This past year I’ve noticed “sitting is the new smoking of our generation” is a popular topic trending in the media. As we all have heard, sedentary behavior, such as sitting for extended periods of time is negatively detrimental to both physical and mental health. Sedentary behavior increases the risks of all-cause mortality, metabolic syndrome, cardio-metabolic biomarkers, triglycerides, cholesterol levels, blood pressure, diabetes, obesity and cancer. In addition, it is also negatively associated with mental health and psychosocial well-being (Owen, et al., 2010; Steinberg, et al., 2014). Despite the widely acknowledged health detriments associated with sedentary behavior, many of us, including myself, are still guilty of sitting most of our day!
While sitting at my desk for 5 consecutive hours I realized that the majority of my day was spent seated. We spend the majority of our days sitting during the morning commute, sitting at our work desk, sitting during our lunch break, sitting during our evening commute and finally finishing off the day sitting on our couch watching TV.
Of course we take breaks, go for a stroll, stretch, workout, etc., but when there is a massive pile of work on your desk, many of us are likely to forget these important breaks. Is there a way we can still get our work done but avoid being seated the entire time?
The modern standing desks are one method that allows one to work while standing to avoid being seating the entire day. Before we run to the mall to purchase these, let’s consider the risks and benefits of standing desks. Are they a good alternative to sitting desks? Should they be used in combination with sitting desks? Are they comfortable? Do they have to be set up individually for each person?
Research from The Take-A-Stand Project (2011) has shown that when installed within the workplace, standing desks can significantly reduce sitting time. In addition to increasing non-sitting time, they were effective in reducing upper back and neck pain, and improving mood states within a 2-week period (Pronk, et al., 2011). MacEwan, et al. (2014) also noted the psychological well-being associated with increased standing and little impact on work performance was indicated. Individuals using standing desks had a significant increase in caloric expenditure while compared to sitting desks (Reiff, 2012). These desks are gaining acceptance and popularity within workplaces due to the health benefits associated with increased standing time (MacEwan, 2014).
In summary, research shows that these desks increase calorie expenditure, reduce postural discomforts due to prolonged sitting and improve mood, all the while having little impact on your productivity level.
Personal experiences of individuals using standing desks revealed that these desks are hard on the feet. Standing for extended periods of time can cause feet soreness, especially if you are standing for the entire workday. Additionally, standing for an expected period of time also causes fatigue (Mullis, 2012). It is also important to set up these desks appropriately for each user to ensure they are at the appropriate height and will not cause other problems in the upper extremities.
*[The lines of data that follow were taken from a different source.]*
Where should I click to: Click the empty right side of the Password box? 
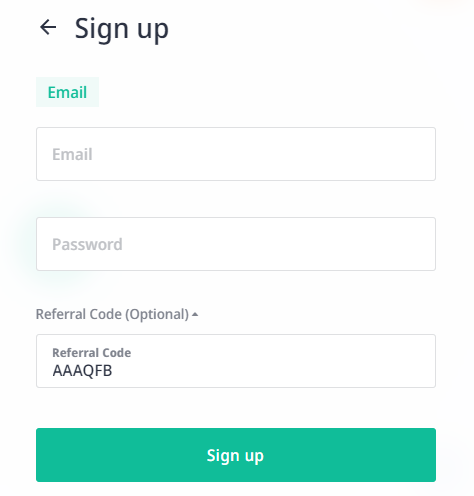coord(333,244)
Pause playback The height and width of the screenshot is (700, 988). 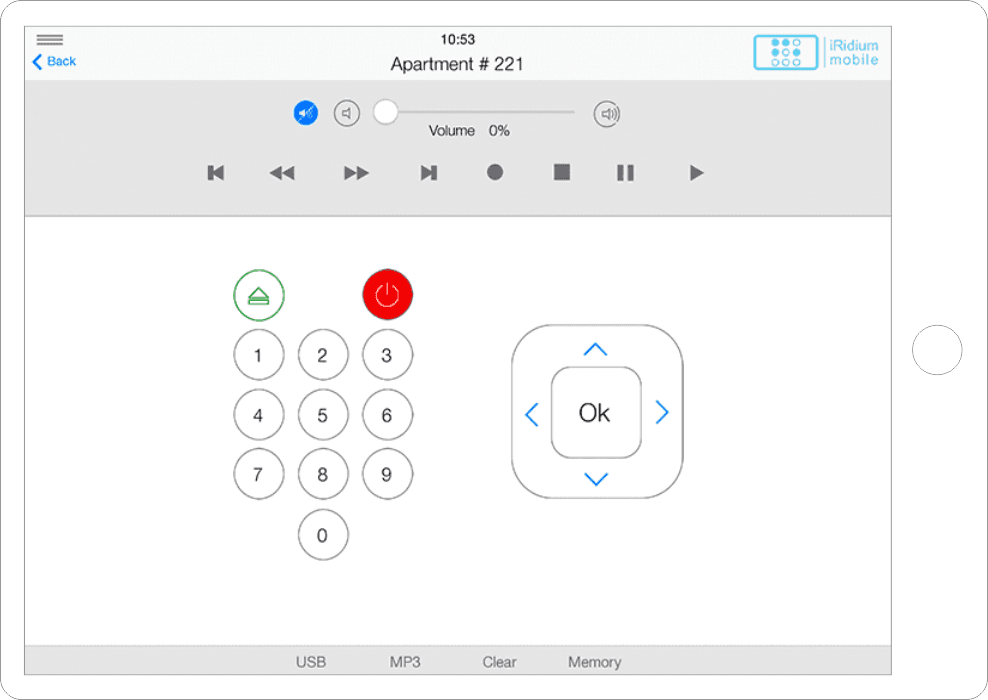(625, 173)
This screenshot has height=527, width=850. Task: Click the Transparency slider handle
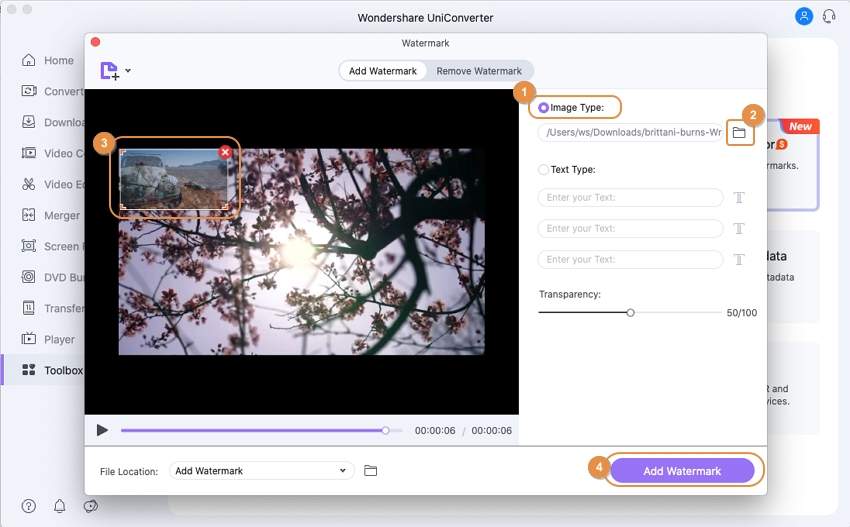pos(630,313)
In conclusion, although these standing desks are a great solution to our problem of sitting for too long, they need to be used with caution. It may not be feasible to stand for a 10-hour work-day, nor is it comfortable to do so. It is best to alternate between sitting and standing throughout the day. It is also very important to consider your physical restrictions. If you have back or foot problems, this standing desk may not be the best option. It is important to consider both the risks and benefits before making the decision to incorporate the standing desk within your workplace. Consider an ergonomic assessment with an occupational therapist to assess what workstation is best for you!
We would love to hear your thoughts about these new trendy desks. If you have used them, what were your personal experiences? Would you recommend them? Why or why not?
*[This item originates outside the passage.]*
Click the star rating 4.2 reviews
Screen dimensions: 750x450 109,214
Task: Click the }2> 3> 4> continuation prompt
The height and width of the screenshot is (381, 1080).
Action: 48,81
- MacEwen, B., T., MacDonald, D, J., Burr, J. F. (2015). A systematic review of standing and treadmill desks in the workplace. Prev Med., 70, 50-8. doi: 10.1016/j.ypmed.2014.11.011.
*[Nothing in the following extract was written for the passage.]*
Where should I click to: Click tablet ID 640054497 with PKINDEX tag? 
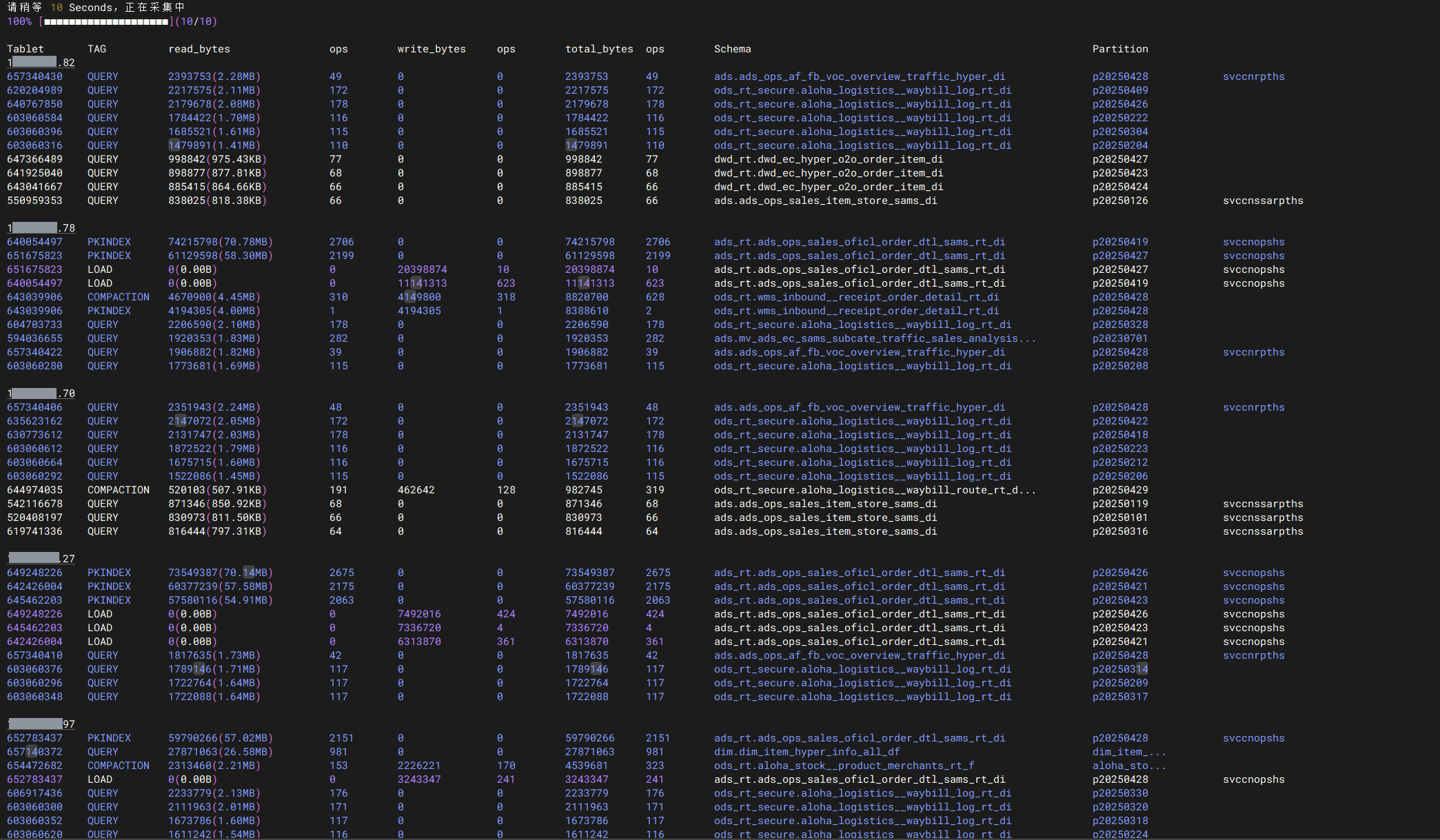(34, 242)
- Mullis, G. (2012). What Are The Advantages And Disadvantages Of Standing Desks? Forbes. Retrieved from http://www.forbes.com/sites/quora/2012/07/16/what-are-the-advantages-and-disadvantages-of-standing-desks/
- Owen, N., Genevieve, H. N., Mathews, C. E., Dunstan, D. W. (2010). Too Much Sitting: The Population-Health Science of Sedentary Behavior. Exerc Sport Sci., 38(3), 105-113.
- Pronk, N. P., Katz, A. S., Lowry, M., Payfer, J.R.(2011). Reducing occupational sitting time and improving worker health: the Take-a-Stand Project. Prev Chronic Dis, 9:110323. DOI: http://dx.doi.org/10. 5888.pcd9.110323
- Reiff, C., Marlatt, K., Dengel, D. R. (2012). Difference in caloric expenditure in sitting versus standing desks. J Phys Act Health, 9(7), 1009-11.
- Steinberg, S. I., Sammel, M. D., Harel, B. T., Schembri, A., Policastro, C., Bogner, H. R., Negash, S., & Arnold, S. E. (2014). Exercise, Sedentary Pastimes, and Cognitive Performance in Healthy Older Adults. American journal of Alzheimer's disease and other dementias, 30(3), 290-298. doi: 1533317514545615.